======== MATERIAL SHOWN ========
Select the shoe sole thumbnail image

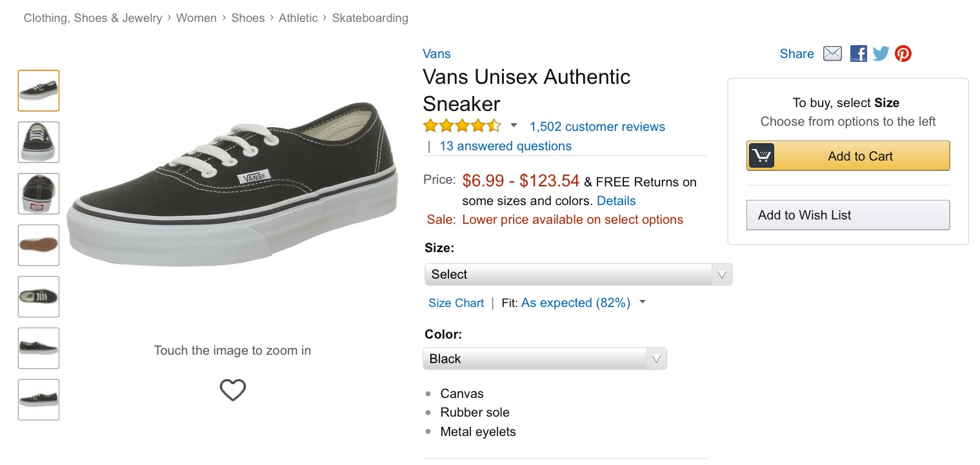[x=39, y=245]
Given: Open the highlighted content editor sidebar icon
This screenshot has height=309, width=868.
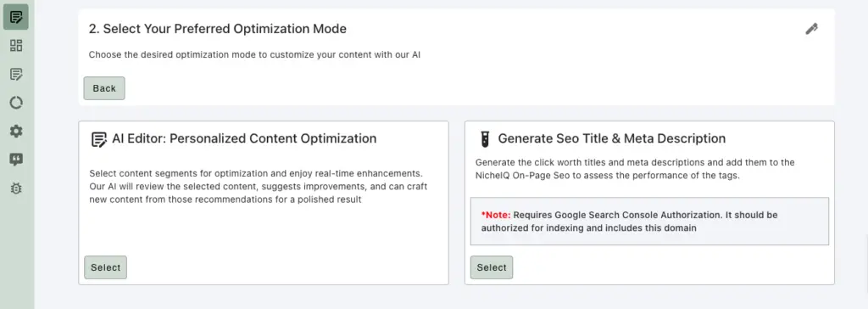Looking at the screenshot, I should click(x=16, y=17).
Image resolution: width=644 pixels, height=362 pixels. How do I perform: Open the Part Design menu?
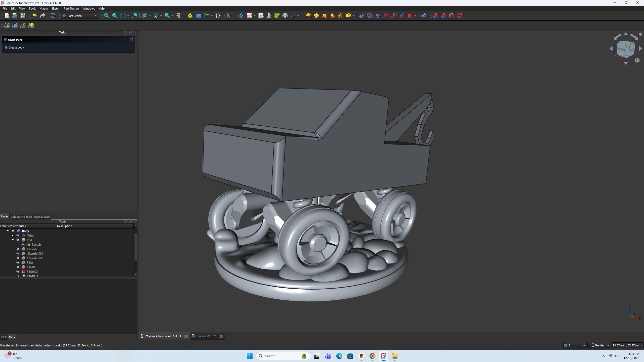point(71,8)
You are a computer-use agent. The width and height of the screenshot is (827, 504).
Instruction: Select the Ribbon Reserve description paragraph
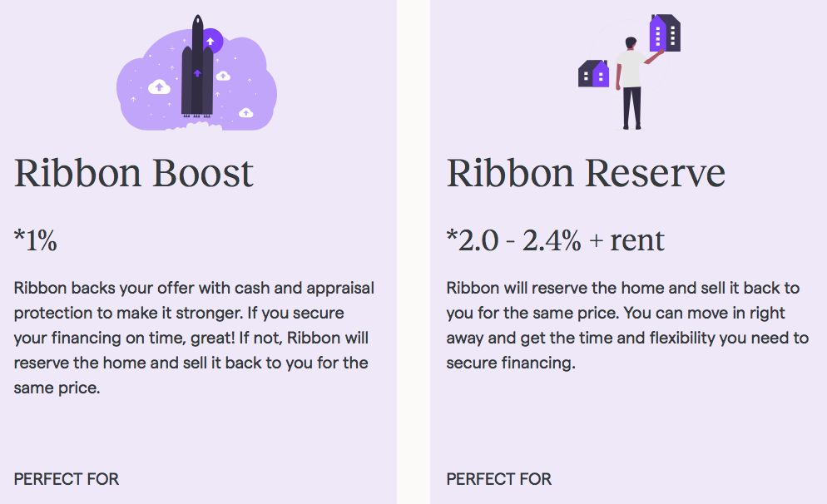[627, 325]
========
**WORK REQUIRED:** The listing is to be reproduced in full and exactly, except that its pictures are to be dropped.

**RESPONSE TO THE EXERCISE:**
Select the shoe sole thumbnail image

[x=39, y=245]
Given: Open the highlighted content editor sidebar icon
This screenshot has height=309, width=868.
Looking at the screenshot, I should click(x=16, y=17).
Image resolution: width=644 pixels, height=362 pixels. How do I perform: Open the Part Design menu?
point(71,8)
You are a computer-use agent. The width and height of the screenshot is (827, 504).
Instruction: Select the Ribbon Reserve description paragraph
[627, 325]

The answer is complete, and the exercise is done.